* [Given data]
Content starts

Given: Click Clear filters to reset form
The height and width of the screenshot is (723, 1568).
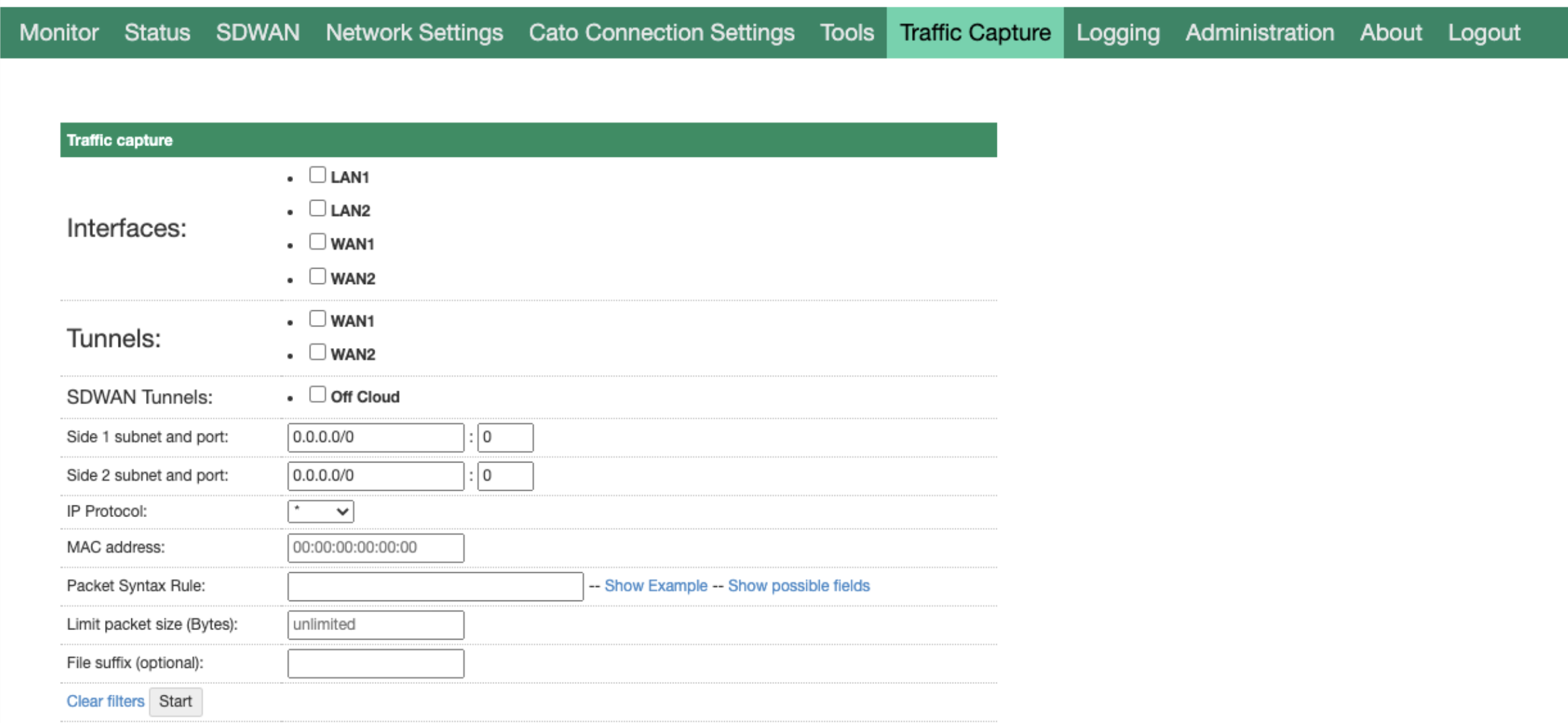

Content ends
Content starts

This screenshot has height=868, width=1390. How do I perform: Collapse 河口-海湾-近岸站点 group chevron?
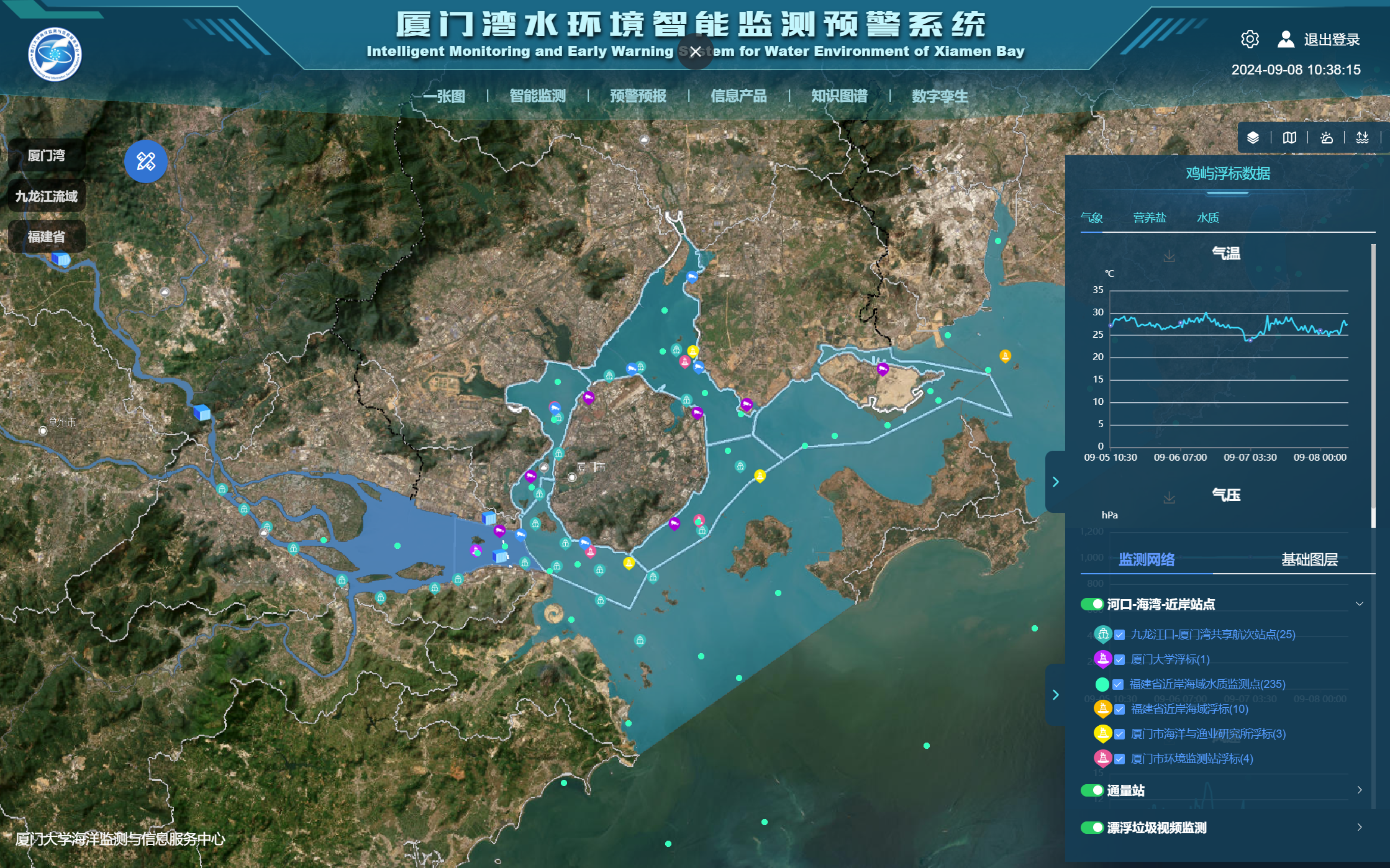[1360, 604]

Content ends
Content starts

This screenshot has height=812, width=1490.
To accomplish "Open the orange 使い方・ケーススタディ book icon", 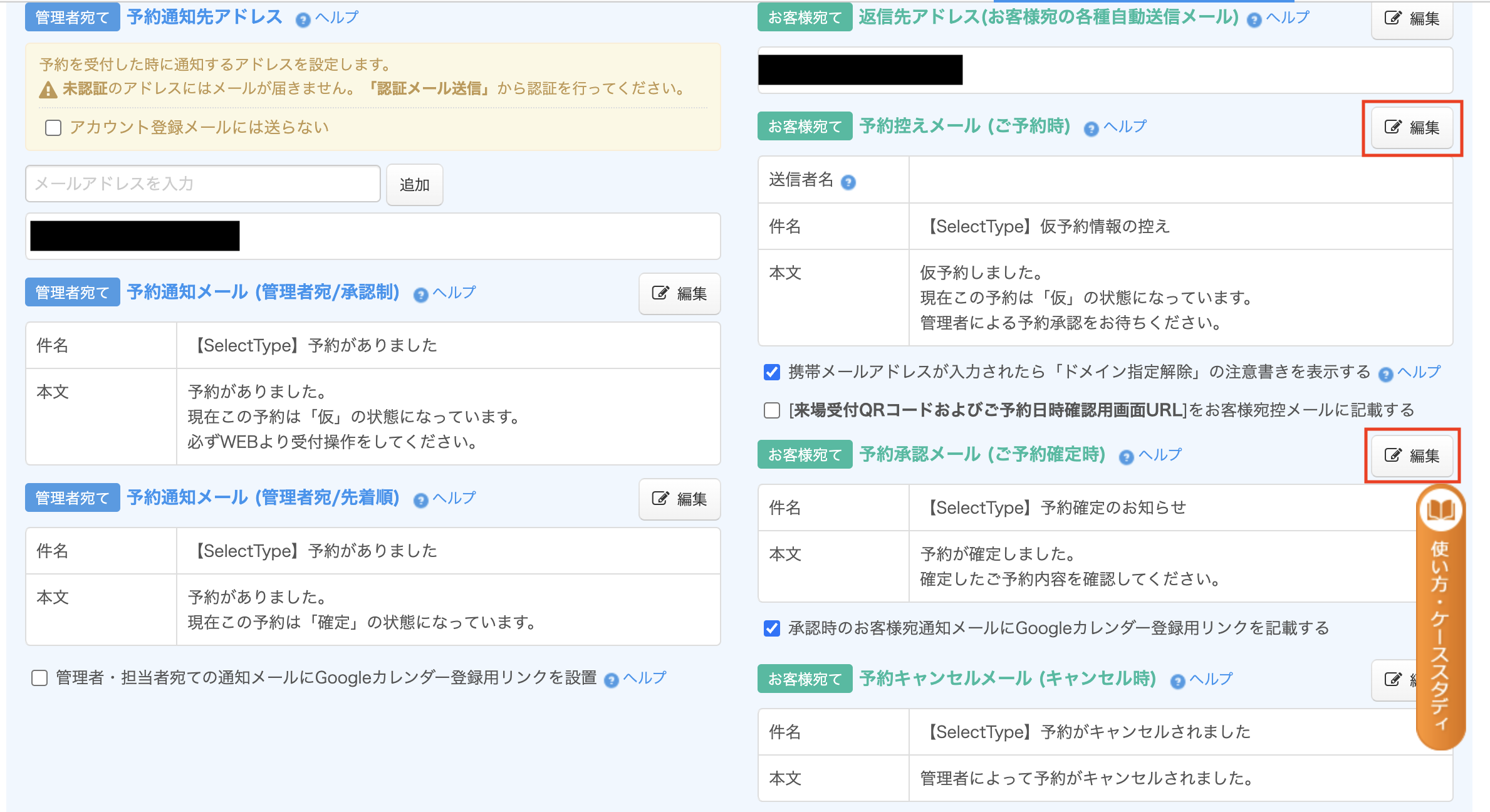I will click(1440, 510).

Content ends

* [What to do] Return the span of lines in the data above that opens at the line with "Given: Click Clear filters to reset form" and closes at the line with "The height and", exactly, ends included, nothing else.

* [Response to the task]
Given: Click Clear filters to reset form
The height and width of the screenshot is (723, 1568).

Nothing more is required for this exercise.